The work of media agencies is now being tracked not by media costs and typical media KPIs around audience reach and frequency targets, or even clicks and viewability, but by which mix of channels deliver the short and long term impacts on brand and sales. Creative, in what Graham says is a "disappointment for me as a media guy", has emerged as the runaway variable which delivers up to two-thirds of the variation in ROI for video and TV channels. In static media channels like display and OOH, the ratio flips.

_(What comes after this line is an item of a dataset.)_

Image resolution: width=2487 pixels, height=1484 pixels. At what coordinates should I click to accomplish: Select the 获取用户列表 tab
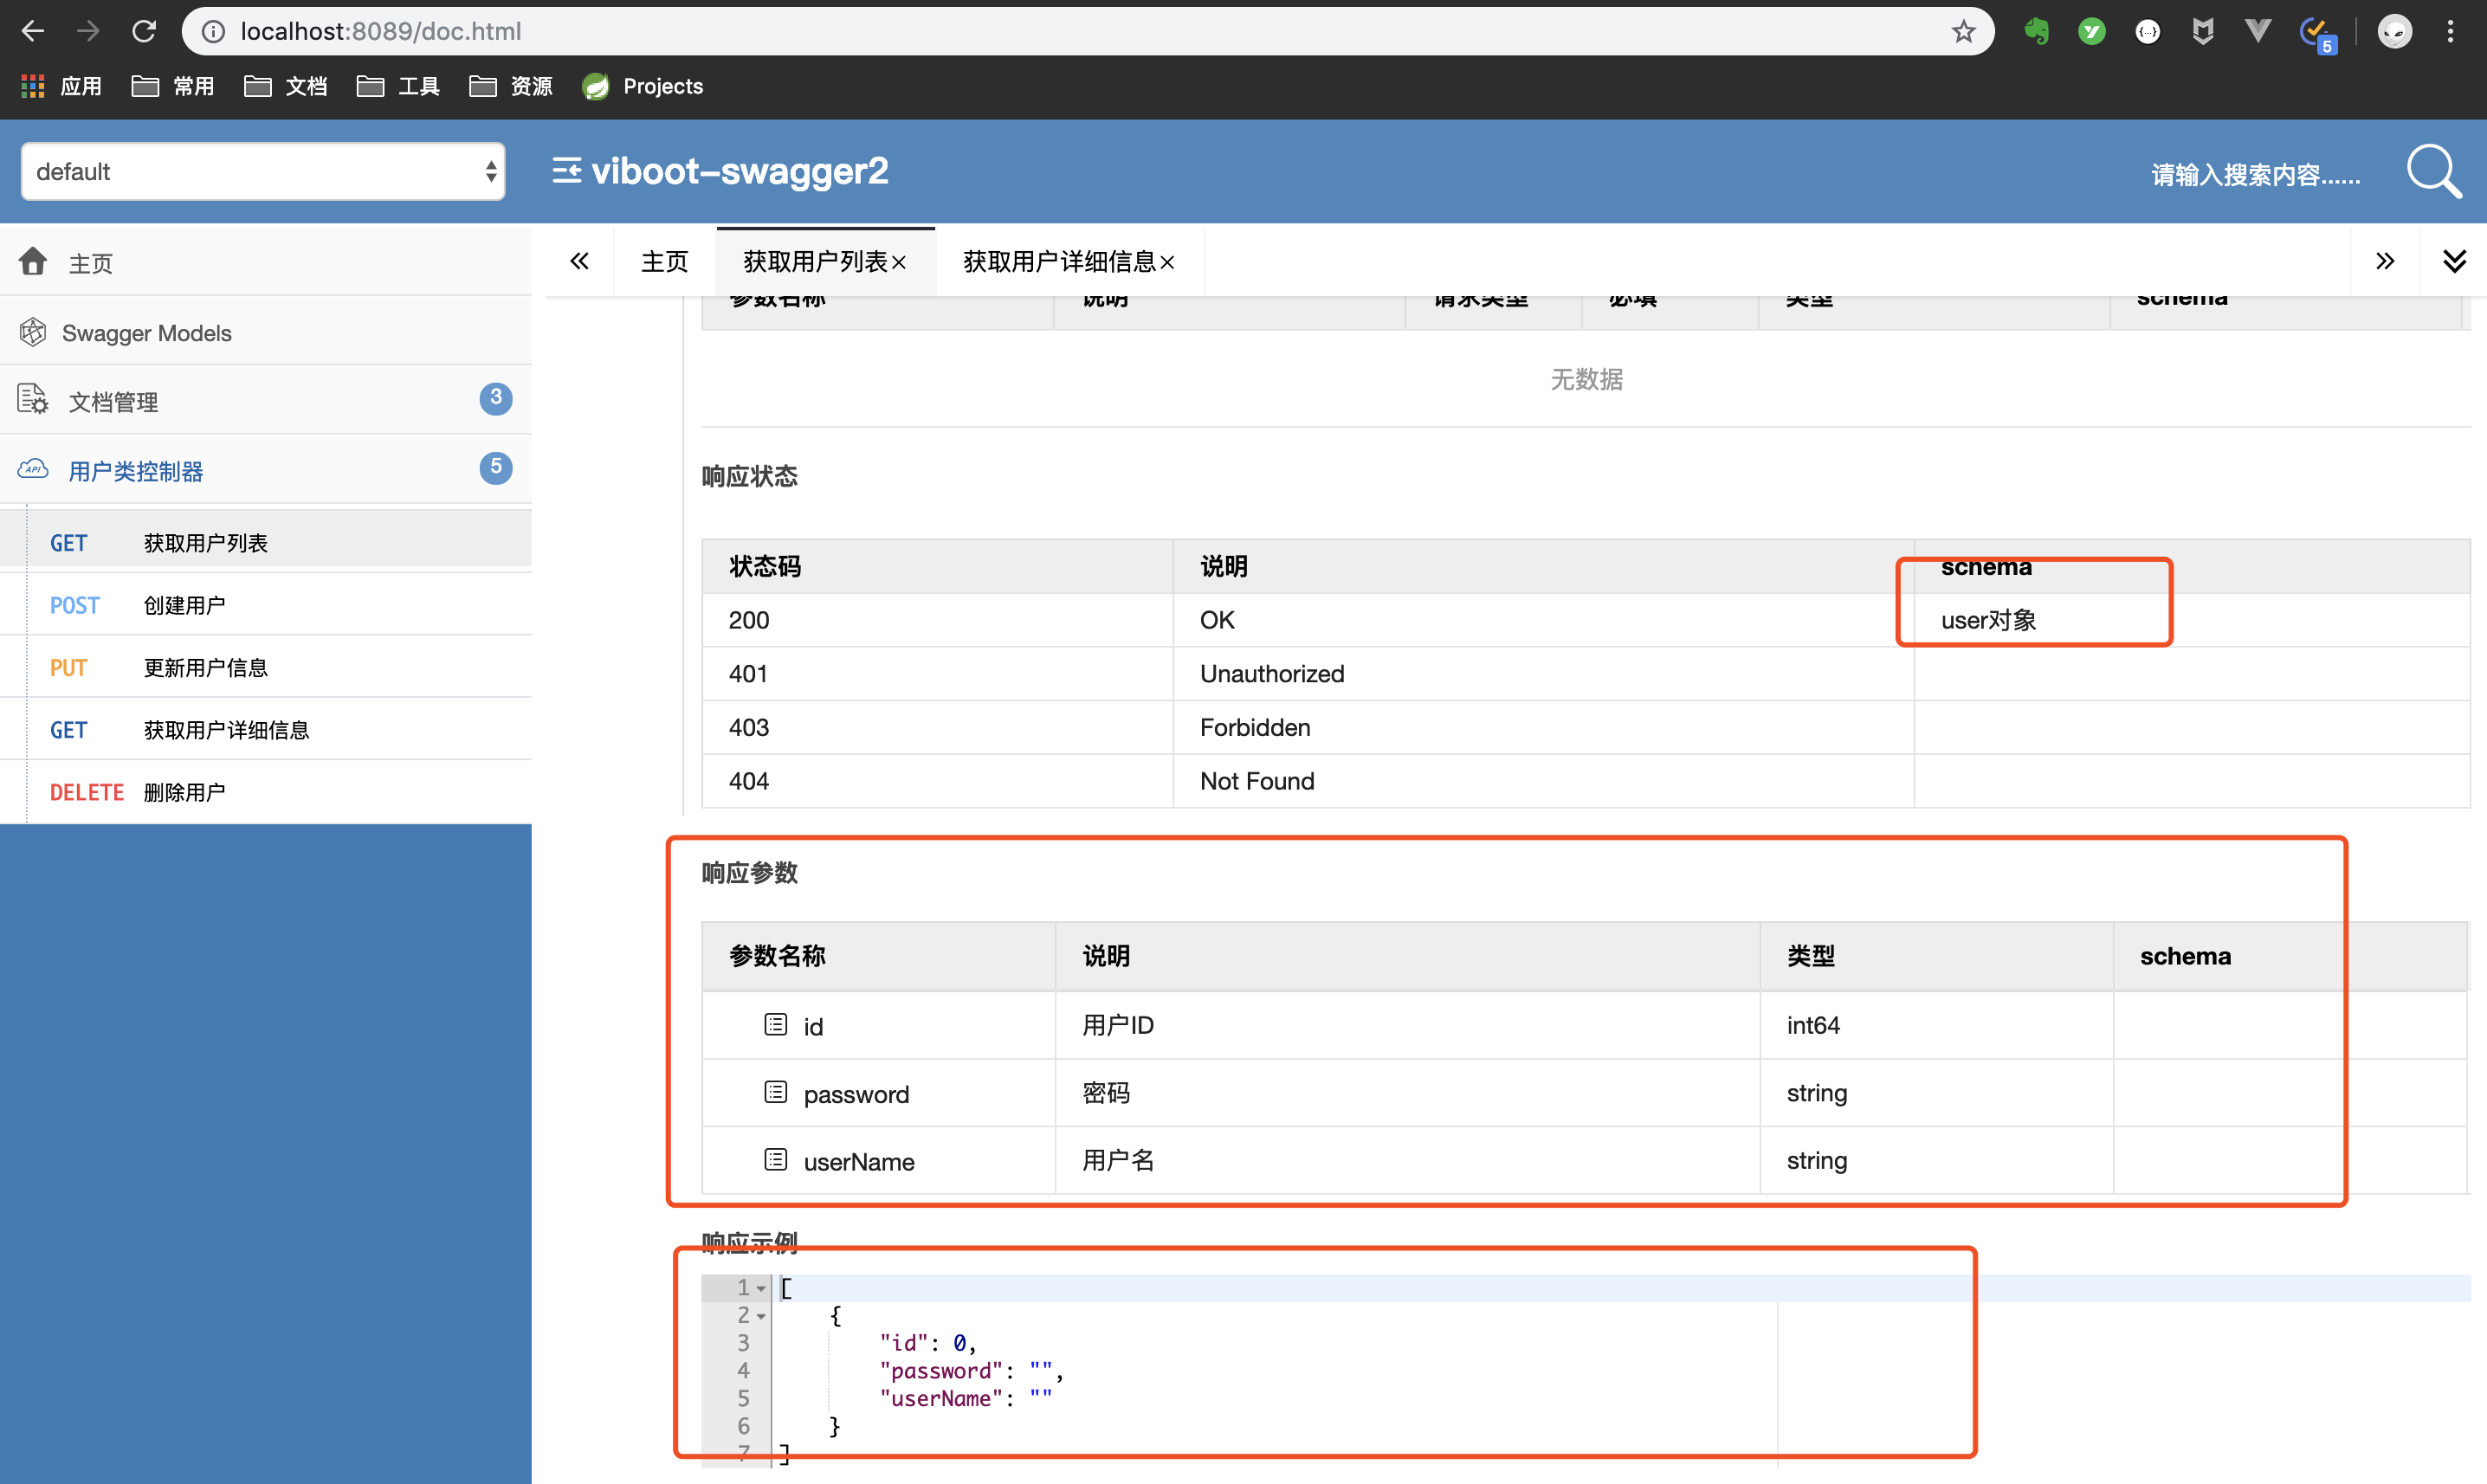pos(814,261)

"The difference is probably not surprising, even though as a 'media person' I was hoping for a higher contribution," he says. "We think part of this reason is that media has been optimised so much by so many advertisers, the variation is less, whereas there is still quite a lot of variability in creative outputs. Like most advertisers, we have tracking in place which provides a useful reference point as to the ‘quality’ of our ads. Again, with time it will be interesting to see how we can better use this as an input into the ROI measurement process. At the end of the day, this all fits under the heading of making better informed decisions to drive short- and long-term business outcomes, which is, I hope, the reason why we all get out of bed each day."

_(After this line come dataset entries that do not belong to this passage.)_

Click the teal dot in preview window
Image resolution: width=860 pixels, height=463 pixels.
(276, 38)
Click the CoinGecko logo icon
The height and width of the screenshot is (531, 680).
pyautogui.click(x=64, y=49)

Most promising though is that this new thinking is being led by procurement, almost universally lambasted across industries for not understanding the nuances in marketing and media effectiveness. Benchmarking is typically led by driving to lowest cost.  "Part of what I'm bringing to our world of procurement, or sourcing, is that our goal is to maximise return," Graham told IAB MeasureUp delegates. "It's not actually about savings and driving to the bottom on dollars, it's actually about the upside.

 

"I'll speak to Australia - ROI has almost doubled over the past five or six years. The contribution of media to the business outcome almost doubled and that's not come from cutting media budgets. We have increased our media budget through that period and we know we'll continue to grow that media budget. We've got growth still to come because we know where our leaders are and how much more we can increase in any kind of media channel or format."

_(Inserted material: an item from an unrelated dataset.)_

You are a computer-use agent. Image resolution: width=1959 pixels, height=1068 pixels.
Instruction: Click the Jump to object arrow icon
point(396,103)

"It's reinforced our view that if we put more money into digital, incremental money, it would help drive our return - but we've got to have those building blocks of TV, radio, outdoor within that."

Chris Graham, McDonald's

Better understanding and optimising how creative works within specific media formats, says Graham, is where new opportunities lies - although it requires a shake-up in thinking from marketers, media and creative agencies.

"The accountability bit for creative agencies hasn't been quite as strong. But now I think we've got better data to understand that contribution, we're getting closer to that journey of truly embracing and truly working as a partnership with media agencies. That's in Australia. We're a long way short of that in other markets at the moment."

Quantifying the role of creative in media channels is starting to build - work that Analytic Partners conducted in the out-of-home sector for oOh Media! this year attributed about 40 per cent of the ROI to creative and messaging.

"The fact that there is data to help support that plays an important role," says Graham. "So we have the traditional measurements of creative effectiveness, brand effectiveness for every single campaign. But that we can now go with another measure which actually links that through to business outcomes means the creative agencies go 'great, not only was it a good ad, per se, but that good ad is translated through to a definable contribution to the business'."    

For McDonald's media mix, digital accounts for about 10 per cent of its total media budget in Australia, which has tripled in five years. "The key learning for us is that digital works in combination with all the other media channels," Graham says. "It does return but it doesn't mean a blanket throw-all-our-money into digital. It's reinforced our view that if we put more money into digital, incremental money, it would help drive our return - but we've got to have those building blocks of TV, radio, outdoor within that. So all media together holds true for us as the best outcome."